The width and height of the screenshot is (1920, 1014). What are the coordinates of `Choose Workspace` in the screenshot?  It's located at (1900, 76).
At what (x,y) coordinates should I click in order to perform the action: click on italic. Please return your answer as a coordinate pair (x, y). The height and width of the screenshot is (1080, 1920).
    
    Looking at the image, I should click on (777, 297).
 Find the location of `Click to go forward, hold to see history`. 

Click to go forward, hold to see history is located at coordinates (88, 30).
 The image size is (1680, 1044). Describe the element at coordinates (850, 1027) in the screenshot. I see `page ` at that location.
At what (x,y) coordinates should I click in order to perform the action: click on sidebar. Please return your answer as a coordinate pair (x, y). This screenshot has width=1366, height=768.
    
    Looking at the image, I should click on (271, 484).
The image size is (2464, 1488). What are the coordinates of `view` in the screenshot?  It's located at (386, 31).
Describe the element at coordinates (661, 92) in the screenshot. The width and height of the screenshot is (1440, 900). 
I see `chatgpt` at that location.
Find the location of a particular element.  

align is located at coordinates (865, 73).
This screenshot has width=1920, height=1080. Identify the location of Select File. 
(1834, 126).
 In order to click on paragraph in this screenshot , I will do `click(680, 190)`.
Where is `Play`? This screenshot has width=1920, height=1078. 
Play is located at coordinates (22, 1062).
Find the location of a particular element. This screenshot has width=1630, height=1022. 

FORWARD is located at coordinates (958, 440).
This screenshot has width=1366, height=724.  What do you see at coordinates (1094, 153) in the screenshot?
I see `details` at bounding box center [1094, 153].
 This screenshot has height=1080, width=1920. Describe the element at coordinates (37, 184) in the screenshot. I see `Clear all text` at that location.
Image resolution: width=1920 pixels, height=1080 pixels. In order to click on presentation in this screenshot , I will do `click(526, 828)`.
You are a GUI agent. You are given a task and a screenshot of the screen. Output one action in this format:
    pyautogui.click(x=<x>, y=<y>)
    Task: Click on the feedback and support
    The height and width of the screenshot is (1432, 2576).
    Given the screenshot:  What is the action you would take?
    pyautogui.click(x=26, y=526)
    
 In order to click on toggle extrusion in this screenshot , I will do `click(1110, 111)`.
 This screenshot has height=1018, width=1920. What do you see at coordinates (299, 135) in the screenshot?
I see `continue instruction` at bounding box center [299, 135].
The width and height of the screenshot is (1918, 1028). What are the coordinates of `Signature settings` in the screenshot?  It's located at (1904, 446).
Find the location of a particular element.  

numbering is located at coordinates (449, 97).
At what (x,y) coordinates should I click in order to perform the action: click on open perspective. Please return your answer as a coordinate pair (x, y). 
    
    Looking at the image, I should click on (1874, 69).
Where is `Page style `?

Work to be completed: Recast every row above as a Markdown table with two columns, Line and Content. Number each non-blank line in order and leave out the blank lines.

The output:
| Line | Content |
|---|---|
| 1 | The width and height of the screenshot is (1920, 1014). What are the coordinates of `Choose Workspace` in the screenshot?  It's located at (1900, 76). |
| 2 | At what (x,y) coordinates should I click in order to perform the action: click on italic. Please return your answer as a coordinate pair (x, y). The height and width of the screenshot is (1080, 1920). |
| 3 |     Looking at the image, I should click on (777, 297). |
| 4 |  Find the location of `Click to go forward, hold to see history`.  |
| 5 | Click to go forward, hold to see history is located at coordinates (88, 30). |
| 6 |  The image size is (1680, 1044). Describe the element at coordinates (850, 1027) in the screenshot. I see `page ` at that location. |
| 7 | At what (x,y) coordinates should I click in order to perform the action: click on sidebar. Please return your answer as a coordinate pair (x, y). This screenshot has width=1366, height=768. |
| 8 |     Looking at the image, I should click on (271, 484). |
| 9 | The image size is (2464, 1488). What are the coordinates of `view` in the screenshot?  It's located at (386, 31). |
| 10 | Describe the element at coordinates (661, 92) in the screenshot. The width and height of the screenshot is (1440, 900).  |
| 11 | I see `chatgpt` at that location. |
| 12 | Find the location of a particular element.   |
| 13 | align is located at coordinates (865, 73). |
| 14 | This screenshot has width=1920, height=1080. Identify the location of Select File.  |
| 15 | (1834, 126). |
| 16 |  In order to click on paragraph in this screenshot , I will do `click(680, 190)`. |
| 17 | Where is `Play`? This screenshot has width=1920, height=1078.  |
| 18 | Play is located at coordinates (22, 1062). |
| 19 | Find the location of a particular element. This screenshot has width=1630, height=1022.  |
| 20 | FORWARD is located at coordinates (958, 440). |
| 21 | This screenshot has width=1366, height=724.  What do you see at coordinates (1094, 153) in the screenshot? |
| 22 | I see `details` at bounding box center [1094, 153]. |
| 23 |  This screenshot has height=1080, width=1920. Describe the element at coordinates (37, 184) in the screenshot. I see `Clear all text` at that location. |
| 24 | Image resolution: width=1920 pixels, height=1080 pixels. In order to click on presentation in this screenshot , I will do `click(526, 828)`. |
| 25 | You are a GUI agent. You are given a task and a screenshot of the screen. Output one action in this format: |
| 26 |     pyautogui.click(x=<x>, y=<y>) |
| 27 |     Task: Click on the feedback and support |
| 28 |     The height and width of the screenshot is (1432, 2576). |
| 29 |     Given the screenshot:  What is the action you would take? |
| 30 |     pyautogui.click(x=26, y=526) |
| 31 |  In order to click on toggle extrusion in this screenshot , I will do `click(1110, 111)`. |
| 32 |  This screenshot has height=1018, width=1920. What do you see at coordinates (299, 135) in the screenshot? |
| 33 | I see `continue instruction` at bounding box center [299, 135]. |
| 34 | The width and height of the screenshot is (1918, 1028). What are the coordinates of `Signature settings` in the screenshot?  It's located at (1904, 446). |
| 35 | Find the location of a particular element.   |
| 36 | numbering is located at coordinates (449, 97). |
| 37 | At what (x,y) coordinates should I click in order to perform the action: click on open perspective. Please return your answer as a coordinate pair (x, y).  |
| 38 |     Looking at the image, I should click on (1874, 69). |
| 39 | Where is `Page style `? |